Security Holes Found in Photoshop CS2, CS3

Unpatched vulnerabilities found in Adobe Photoshop CS2 and CS3 could put users' computers at risk.

Jeremy Kirk, IDG News Service

Tuesday, May 01, 2007 8:00 AM PDT

A pair of security vulnerabilities found in certain versions of Adobe Systems Inc.'s popular Photoshop products could put users' computers at risk, according to security researchers. Neither flaw has been patched yet.

One vulnerability is caused by an error in how the BMP.8BI Photoshop Format Plugin processes bitmap files, according to a warning posted by Secunia ApS, a security vendor based in Denmark. A malicious bitmap could cause a stack-based buffer overflow that would allow control over the victim's computer.

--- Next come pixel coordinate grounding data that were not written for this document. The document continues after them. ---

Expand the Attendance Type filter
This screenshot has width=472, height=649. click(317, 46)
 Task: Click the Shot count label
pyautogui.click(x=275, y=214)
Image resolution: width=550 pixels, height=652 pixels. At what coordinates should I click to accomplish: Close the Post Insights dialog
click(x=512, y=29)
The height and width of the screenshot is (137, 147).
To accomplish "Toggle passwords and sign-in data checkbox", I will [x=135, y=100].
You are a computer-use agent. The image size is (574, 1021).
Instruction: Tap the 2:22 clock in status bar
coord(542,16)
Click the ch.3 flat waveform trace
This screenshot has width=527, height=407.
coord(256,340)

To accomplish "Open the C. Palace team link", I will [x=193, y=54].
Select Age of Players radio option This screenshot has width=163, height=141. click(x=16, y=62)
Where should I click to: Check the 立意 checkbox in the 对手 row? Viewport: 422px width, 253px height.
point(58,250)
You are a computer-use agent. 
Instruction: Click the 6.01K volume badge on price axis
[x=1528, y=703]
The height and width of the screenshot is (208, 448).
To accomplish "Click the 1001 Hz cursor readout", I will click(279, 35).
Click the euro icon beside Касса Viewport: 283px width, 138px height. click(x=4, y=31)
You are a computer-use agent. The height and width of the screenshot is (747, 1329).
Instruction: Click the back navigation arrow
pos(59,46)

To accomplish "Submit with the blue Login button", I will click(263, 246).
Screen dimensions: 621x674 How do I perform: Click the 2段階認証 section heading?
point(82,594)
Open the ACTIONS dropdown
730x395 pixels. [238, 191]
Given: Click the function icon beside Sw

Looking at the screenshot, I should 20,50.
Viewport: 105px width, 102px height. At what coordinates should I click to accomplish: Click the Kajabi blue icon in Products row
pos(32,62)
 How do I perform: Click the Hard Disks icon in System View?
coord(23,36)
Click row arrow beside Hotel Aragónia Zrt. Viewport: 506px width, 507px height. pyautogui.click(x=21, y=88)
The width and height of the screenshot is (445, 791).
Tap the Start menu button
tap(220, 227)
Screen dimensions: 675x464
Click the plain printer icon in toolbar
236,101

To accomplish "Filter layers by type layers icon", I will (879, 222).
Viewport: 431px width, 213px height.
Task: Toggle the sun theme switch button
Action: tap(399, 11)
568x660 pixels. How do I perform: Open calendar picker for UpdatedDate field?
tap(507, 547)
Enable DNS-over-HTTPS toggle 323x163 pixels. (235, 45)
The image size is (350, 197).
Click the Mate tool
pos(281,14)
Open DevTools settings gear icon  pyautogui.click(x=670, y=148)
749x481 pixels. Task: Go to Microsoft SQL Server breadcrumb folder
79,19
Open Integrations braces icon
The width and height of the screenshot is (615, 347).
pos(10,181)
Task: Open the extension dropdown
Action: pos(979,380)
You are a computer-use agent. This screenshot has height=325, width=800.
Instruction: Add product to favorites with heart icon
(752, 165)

Secunia, which rates the problem as "highly critical," one of its more severe ratings, advised users not to open untrusted bitmap images. The problem affects Photoshop CS2 and CS3, and could affect other products, Secunia said.

A second vulnerability, also "highly critical," comes from a problem in the PNG.8BI Photoshop Format Plugin, Secunia said. A stack-based buffer overflow is also possible if a user opens a malicious .PNG file, an image format. Users should not open unexpected .PNG files.

Products affected included Photoshop CS2, CS3 and 5.x versions of Photoshop Elements, Secunia said in its warning. The vendor attributed the discovery of both vulnerabilities to a security researcher named Marsu.